General information
Category:
Coding, syntax & commands
Hi Thomas . Thnaks for your reply
All we have is names .. no additional details, se need a way of 'Approximating'
e.g. John Henry == Jon Henry = John Henri
I mean all these 'Sound' the same phonetically so If I use Levensthein , does that automatically do stuff like this
other examples come to mind
Mr.= Mister
Dr. = Doctor
etc
Initially I am looking for some tool whcih will say cut the 2.5 million down somewhat
Regards,
Gerard
>We do such stuff rule based rather often to identify doubles or identical housing,
>but your example alone cannot work without further rules/lookup tables equalizing
>Barrack with Barry ;-)
>
>Furthermore there will be egde cases like
>
>John Henry
>Jon Henry
>Henry John
>John Henri
>Henrick John
>
>which usually can also be classified only if you have further columns specifiying adress, ZIP, phone etc.

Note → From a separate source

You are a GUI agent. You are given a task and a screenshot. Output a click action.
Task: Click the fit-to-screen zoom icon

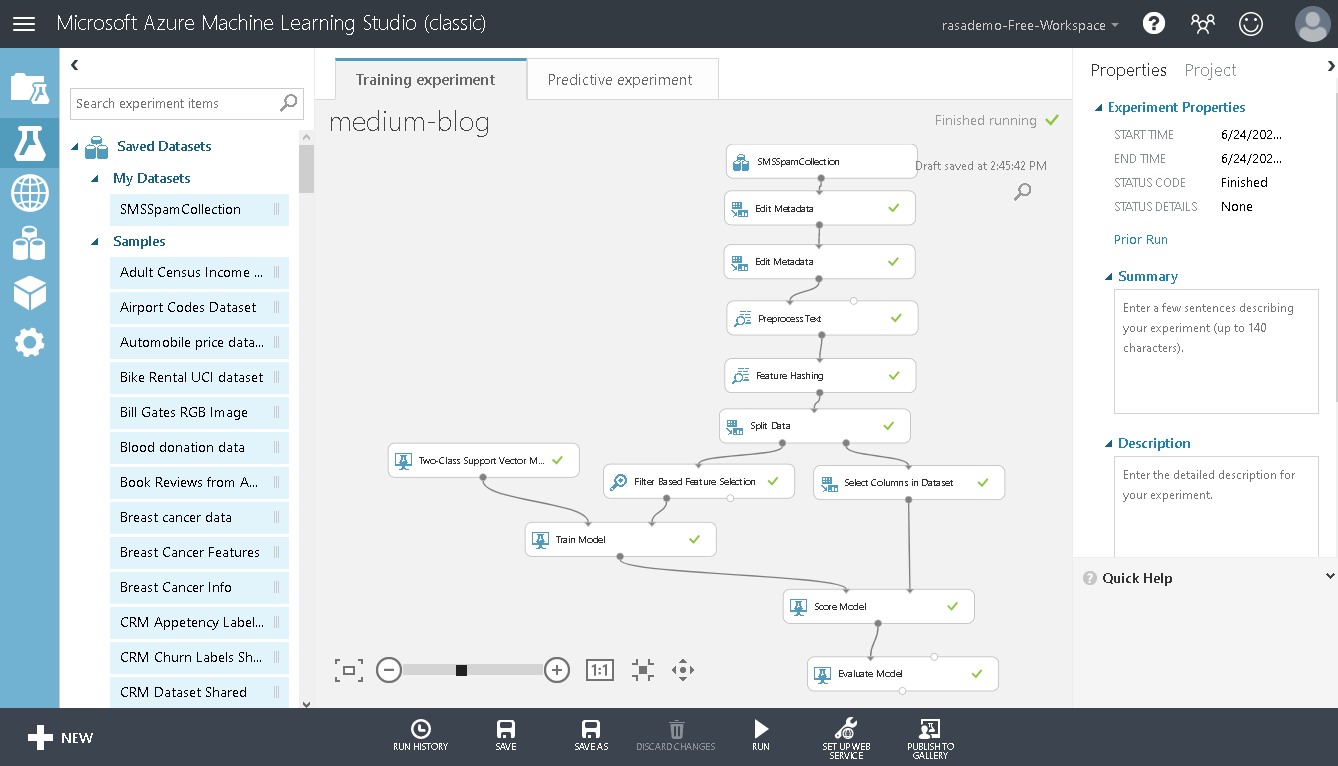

>One pillar of that is utilizing Levensthein - in the vfp Wiki you find the source of my speedup of the vfp routines -
>which we use in a C translated version for speed reasons (~8 times faster).
>
>The other is a rule engine, where we have weights added for certain patterns, allowing
>for thing like switching first and last name around, wrong street #, misprinted adress by xx chars,
>similar adress like Hillborough Road vs Hillboro Street and much more.
>
>Such weigthed and patterned result set is manually checked again as last step.
>
>We looked at some of the 100 ~ 1800€ packages offered, but went with our own routines,
>as we have a client with very specific needs and writing and more important -
>filling the rule engine took effort > 9999€, but was split over many runs of client work.
>
>Sending/selling this stuff is clearly not possible.
>If you have more information in other columns,
>this would still be some work for us besides writing some setup/import code,
>like setting up filters for your adress format - without any changes in the engines.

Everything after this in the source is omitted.